Text provided START
Find the number of arrangements possible

[Amad27]

The Annual Interplanetary Mathematics Examination (AIME) is written by a committee of five Martians, five Venusians, and five Earthlings. At meetings, committee members sit at a round table with chairs numbered from $1$ to $15$ in clockwise order. Committee rules state that a Martian must occupy chair $1$ and an Earthling must occupy chair $15$, Furthermore, no Earthling can sit immediately to the left of a Martian, no Martian can sit immediately to the left of a Venusian, and no Venusian can sit immediately to the left of an Earthling. The number of possible seating arrangements for the committee is $N(5!)^3$. Find $N$.

We have a race: $M_1 M_2 M_3 M_4 M_5$, the number of arrangements within a race $5!$ arrangements.

Not Possible Arrangements: $EM, VM, VE$.

We start with $M$ and end with an $E$.

If we look carefully, we can put: $MEV$ or $MMEEVV$ but not $MVE$

So it is possible to have:

$MMMMMEEEEEVVVVV$ or $MEVMEVMEVMEVMEVMEV$

But this isn't helpful at all.

 

[johng1]

I don't see how to count this by hand, but the machine is perfectly happy to do so in "zero" seconds. The answer is N = 346. Here's a Java program that computes N:

/*
 The Annual Interplanetary Mathematics Examination (AIME) is written by a committee of five Martians, five
 * Venusians, and five Earthlings. At meetings, committee members sit at a round table with chairs numbered
 * from 0 to 14 in clockwise order. Committee rules state that a Martian must occupy chair 0 and an Earthling
 * must occupy chair 14, Furthermore, no Earthling can sit immediately to the left of a Martian, no Martian can
 * sit immediately to the left of a Venusian, and no Venusian can sit immediately to the left of an Earthling.
 * The number of possible seating arrangements for the committee is N(5!)^3. Find N.
 *  Let E, M and V denote earthling, venusian and martian.  The seat number i+1 is the seat to the left of i
 * Then for 2 cosecutive seats, ME, VM and EV are disallowed.
Text provided END
Output the seating-arrangement thread word for word, starting with "Find the number" and going on through "with an $E$.". The material that comes next has no connection to the seating-arrangement thread.
Listed records START
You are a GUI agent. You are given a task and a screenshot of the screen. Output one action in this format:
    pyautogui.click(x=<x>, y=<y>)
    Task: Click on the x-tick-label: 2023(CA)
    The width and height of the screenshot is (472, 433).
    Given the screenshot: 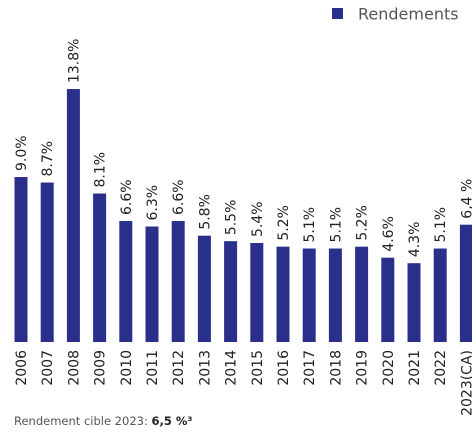 What is the action you would take?
    pyautogui.click(x=466, y=383)
    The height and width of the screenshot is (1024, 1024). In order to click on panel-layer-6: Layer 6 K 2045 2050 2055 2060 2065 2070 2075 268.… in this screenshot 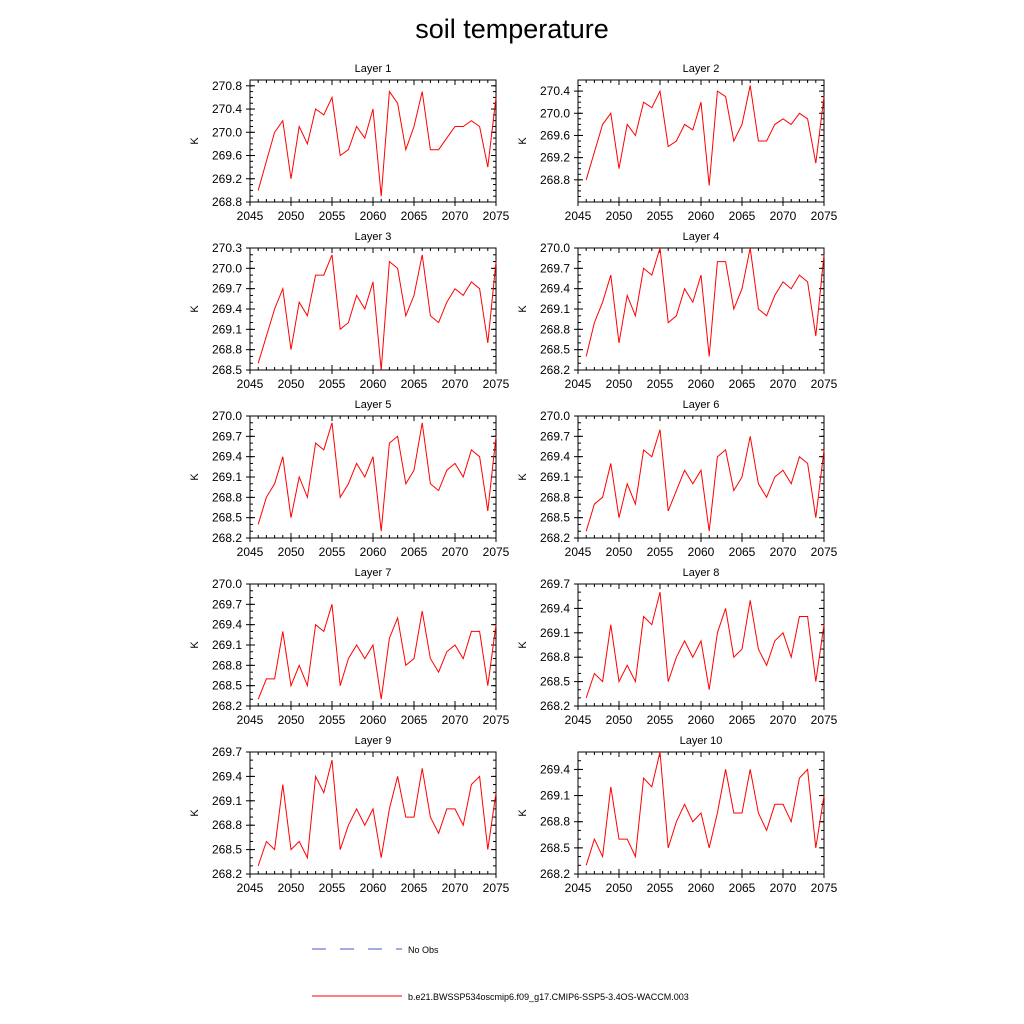, I will do `click(678, 479)`.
Listed records END
▸ **Solution**
Find the number of arrangements possible

[Amad27]

The Annual Interplanetary Mathematics Examination (AIME) is written by a committee of five Martians, five Venusians, and five Earthlings. At meetings, committee members sit at a round table with chairs numbered from $1$ to $15$ in clockwise order. Committee rules state that a Martian must occupy chair $1$ and an Earthling must occupy chair $15$, Furthermore, no Earthling can sit immediately to the left of a Martian, no Martian can sit immediately to the left of a Venusian, and no Venusian can sit immediately to the left of an Earthling. The number of possible seating arrangements for the committee is $N(5!)^3$. Find $N$.

We have a race: $M_1 M_2 M_3 M_4 M_5$, the number of arrangements within a race $5!$ arrangements.

Not Possible Arrangements: $EM, VM, VE$.

We start with $M$ and end with an $E$.